§ **GIVEN ENTRIES**
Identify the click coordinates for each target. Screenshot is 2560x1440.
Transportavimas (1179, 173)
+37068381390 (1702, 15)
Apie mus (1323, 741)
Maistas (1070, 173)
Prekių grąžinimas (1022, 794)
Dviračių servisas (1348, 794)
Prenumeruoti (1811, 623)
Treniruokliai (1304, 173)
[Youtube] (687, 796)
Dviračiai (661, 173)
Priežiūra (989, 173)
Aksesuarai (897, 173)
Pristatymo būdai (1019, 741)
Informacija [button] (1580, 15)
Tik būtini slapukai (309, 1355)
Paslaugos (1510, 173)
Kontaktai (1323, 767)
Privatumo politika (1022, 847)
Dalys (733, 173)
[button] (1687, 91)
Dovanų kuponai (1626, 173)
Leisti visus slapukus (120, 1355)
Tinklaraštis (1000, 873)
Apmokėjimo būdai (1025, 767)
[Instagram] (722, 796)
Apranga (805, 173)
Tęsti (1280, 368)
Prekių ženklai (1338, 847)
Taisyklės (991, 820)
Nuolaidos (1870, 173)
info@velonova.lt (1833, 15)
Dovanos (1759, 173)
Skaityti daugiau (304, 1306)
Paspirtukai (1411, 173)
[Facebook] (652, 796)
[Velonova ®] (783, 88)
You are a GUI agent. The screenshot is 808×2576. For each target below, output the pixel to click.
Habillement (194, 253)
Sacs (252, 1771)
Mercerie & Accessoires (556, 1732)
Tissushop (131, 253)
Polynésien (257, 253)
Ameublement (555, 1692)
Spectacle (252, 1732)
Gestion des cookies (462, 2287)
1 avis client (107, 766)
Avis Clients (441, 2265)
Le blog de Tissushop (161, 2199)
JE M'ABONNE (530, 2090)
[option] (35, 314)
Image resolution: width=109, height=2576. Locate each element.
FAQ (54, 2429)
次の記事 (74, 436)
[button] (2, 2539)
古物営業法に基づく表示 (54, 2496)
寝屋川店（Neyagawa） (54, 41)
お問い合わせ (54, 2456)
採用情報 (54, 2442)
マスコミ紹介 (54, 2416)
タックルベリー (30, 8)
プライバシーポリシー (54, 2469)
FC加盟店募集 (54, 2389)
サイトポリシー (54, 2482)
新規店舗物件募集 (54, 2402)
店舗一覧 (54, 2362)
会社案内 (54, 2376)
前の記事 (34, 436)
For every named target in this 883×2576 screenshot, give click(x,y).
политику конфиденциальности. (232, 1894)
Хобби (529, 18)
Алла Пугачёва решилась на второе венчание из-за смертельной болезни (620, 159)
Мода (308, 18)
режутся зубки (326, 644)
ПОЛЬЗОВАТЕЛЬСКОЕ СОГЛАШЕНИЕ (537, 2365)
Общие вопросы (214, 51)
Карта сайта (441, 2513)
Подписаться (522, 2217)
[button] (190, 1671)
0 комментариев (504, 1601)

§ **ASSIGNMENT**
Output exactly the lines of the material above from the one containing "Tik būtini slapukai (309, 1355)" up to and including the one containing "Хобби (529, 18)".

§ **ANSWER TO THIS PROBLEM**
Tik būtini slapukai (309, 1355)
Paslaugos (1510, 173)
Kontaktai (1323, 767)
Privatumo politika (1022, 847)
Dalys (733, 173)
[button] (1687, 91)
Dovanų kuponai (1626, 173)
Leisti visus slapukus (120, 1355)
Tinklaraštis (1000, 873)
Apmokėjimo būdai (1025, 767)
[Instagram] (722, 796)
Apranga (805, 173)
Tęsti (1280, 368)
Prekių ženklai (1338, 847)
Taisyklės (991, 820)
Nuolaidos (1870, 173)
info@velonova.lt (1833, 15)
Dovanos (1759, 173)
Skaityti daugiau (304, 1306)
Paspirtukai (1411, 173)
[Facebook] (652, 796)
[Velonova ®] (783, 88)
You are a GUI agent. The screenshot is 808×2576. For each target below, output the pixel to click.
Habillement (194, 253)
Sacs (252, 1771)
Mercerie & Accessoires (556, 1732)
Tissushop (131, 253)
Polynésien (257, 253)
Ameublement (555, 1692)
Spectacle (252, 1732)
Gestion des cookies (462, 2287)
1 avis client (107, 766)
Avis Clients (441, 2265)
Le blog de Tissushop (161, 2199)
JE M'ABONNE (530, 2090)
[option] (35, 314)
Image resolution: width=109, height=2576. Locate each element.
FAQ (54, 2429)
次の記事 (74, 436)
[button] (2, 2539)
古物営業法に基づく表示 (54, 2496)
寝屋川店（Neyagawa） (54, 41)
お問い合わせ (54, 2456)
採用情報 (54, 2442)
マスコミ紹介 (54, 2416)
タックルベリー (30, 8)
プライバシーポリシー (54, 2469)
FC加盟店募集 (54, 2389)
サイトポリシー (54, 2482)
新規店舗物件募集 (54, 2402)
店舗一覧 (54, 2362)
会社案内 (54, 2376)
前の記事 (34, 436)
For every named target in this 883×2576 screenshot, give click(x,y).
политику конфиденциальности. (232, 1894)
Хобби (529, 18)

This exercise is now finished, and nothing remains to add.